This was an interesting observation to see.
So we went through a lot of different numbers and system architectures, but where does this
bring us?
Basically, the numbers that I've shown basically give us the insight that being aware of the topology for system is very important where we design our algorithms.
So if we just take a comparison between these two systems,
they both have two CPUs.
They both have four GPUs, right?
However, even though the GPU interconnects
are somewhat similar,
we need to be aware of how these components
are connected between each other.
Do we have high bandwidth interconnects
between the CPU and the GPU?
Do we have an obvious bottleneck in the system?
In our cases, we need to know if all GPUs are
interconnected between each other.
If they're interconnected, can we still access them?
Do we need to go through a CPU, et cetera?
So to this end, we need to be aware of the systems
that we are designing our algorithms for.
And we can do this basically by deciding
where to pre-allocate the memory.
We can reduce data transfers, or we can optimize data transfers
by utilizing the stronger interconnects in our system.
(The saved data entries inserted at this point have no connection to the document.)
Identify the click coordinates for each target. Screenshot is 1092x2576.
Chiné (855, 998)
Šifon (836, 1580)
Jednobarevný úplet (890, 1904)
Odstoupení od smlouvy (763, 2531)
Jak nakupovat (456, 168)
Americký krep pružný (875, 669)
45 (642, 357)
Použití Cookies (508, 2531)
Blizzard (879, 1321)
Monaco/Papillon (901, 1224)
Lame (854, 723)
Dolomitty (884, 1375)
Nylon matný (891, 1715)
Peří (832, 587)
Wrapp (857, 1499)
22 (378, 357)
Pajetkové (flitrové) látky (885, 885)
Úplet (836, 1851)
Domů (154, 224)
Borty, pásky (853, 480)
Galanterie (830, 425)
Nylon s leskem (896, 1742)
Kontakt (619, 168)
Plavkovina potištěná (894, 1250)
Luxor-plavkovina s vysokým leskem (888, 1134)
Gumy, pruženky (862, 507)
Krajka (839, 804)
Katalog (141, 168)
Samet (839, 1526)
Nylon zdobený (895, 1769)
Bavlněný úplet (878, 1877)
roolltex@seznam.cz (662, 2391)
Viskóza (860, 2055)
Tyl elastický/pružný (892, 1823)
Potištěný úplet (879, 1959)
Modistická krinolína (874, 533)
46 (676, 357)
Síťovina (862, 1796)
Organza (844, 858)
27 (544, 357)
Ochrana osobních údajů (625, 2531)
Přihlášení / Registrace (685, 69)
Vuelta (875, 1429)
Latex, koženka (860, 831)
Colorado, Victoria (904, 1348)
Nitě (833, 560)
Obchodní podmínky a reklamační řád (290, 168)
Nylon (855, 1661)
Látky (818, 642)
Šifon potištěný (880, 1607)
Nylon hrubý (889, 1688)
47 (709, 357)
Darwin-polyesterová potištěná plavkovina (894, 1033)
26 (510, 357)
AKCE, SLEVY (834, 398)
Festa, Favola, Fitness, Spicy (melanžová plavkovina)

Similarly, basically moving from main memory to the GPU memory,
we can organize the data transfers
between the GPUs themselves.
So we can manage this peer-to-peer communication
between individual GPUs.
And basically, this is all in the direction
of maximizing the bandwidth accordingly.
When, as a general rule of thumb is basically we saw it
in the AC922 system but also we saw it in the other system that when we
have multiple sockets we try to collocate the data on only one socket
and we keep the computation on the same NUMA node as much as possible.
If the data is larger than the single socket memory,
then we need to think in another direction.
But as long as this is possible, we
try to keep the computation on the same NUMA nodes.
And I'll quickly go through some examples
on a fundamental operator as a sorting,
how we can be efficient for utilizing multiple GPUs
for sorting.
So there are three different approaches that are currently developed.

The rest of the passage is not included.